Except the Shuttle was not a simple re-use vehicle. In fact, it was only the orbiter and the solid fuel boosters that could be re-used, and then only after extensive refurbishment. Estimates of the actual cost-per-launch ranged from $450 million to as much as $1.5 billion if you include the full development and construction costs of the program. That’s not to say that it wasn’t a remarkable technological achievement – and without what was learned in the process efforts like those of SpaceX would’ve needed vastly more R&D time – but it did end up being awfully expensive.
The really special sauce for Block 5 is not so much its design goal of 100 launches (which only time will confirm), but is instead its goal of zero-refurbishment between as many as 10 separate launches. In other words, check it over, give it a polish, fuel up and launch again. As a result the cost per launch should come down to tens of millions of dollars rather than hundreds of millions.
If that works, it’ll be a major advance in launch turnaround and cost.
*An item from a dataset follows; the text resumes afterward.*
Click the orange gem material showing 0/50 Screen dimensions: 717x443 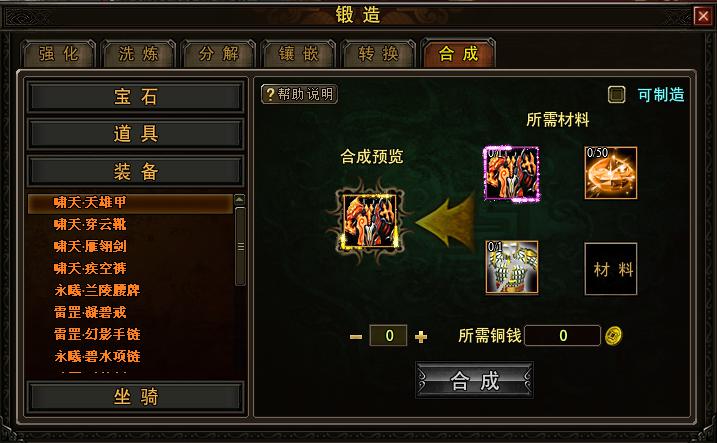pyautogui.click(x=610, y=173)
The engineering of Block 5 includes many enhancements and tweaks from earlier versions. These include the composite overwrapped pressure vessels – carbon fiber wrapping aluminum containers for liquid helium that pressurizes the propellant tanks (you’ve got to drive those tons of propellant hard to their ignition spot). The support structure for the 9 engines (the ‘octoweb’) is bolted aluminum to enhance thermal response, the landing legs have latches to help steading drone-ship touchdowns, the avionics are upgraded, and the interstage (between the main booster and the 2nd stage) has a paint-free thermal protection so the top of the booster doesn’t get torched as the upper stage fires up.
And the icing on the cake is that Block 5 is designed to meet NASA’s requirements for human commercial spaceflight.
All of which means that the time is coming soon when we could see a transition to a new kind of relationship with space for our species. It’s going to be an interesting ride.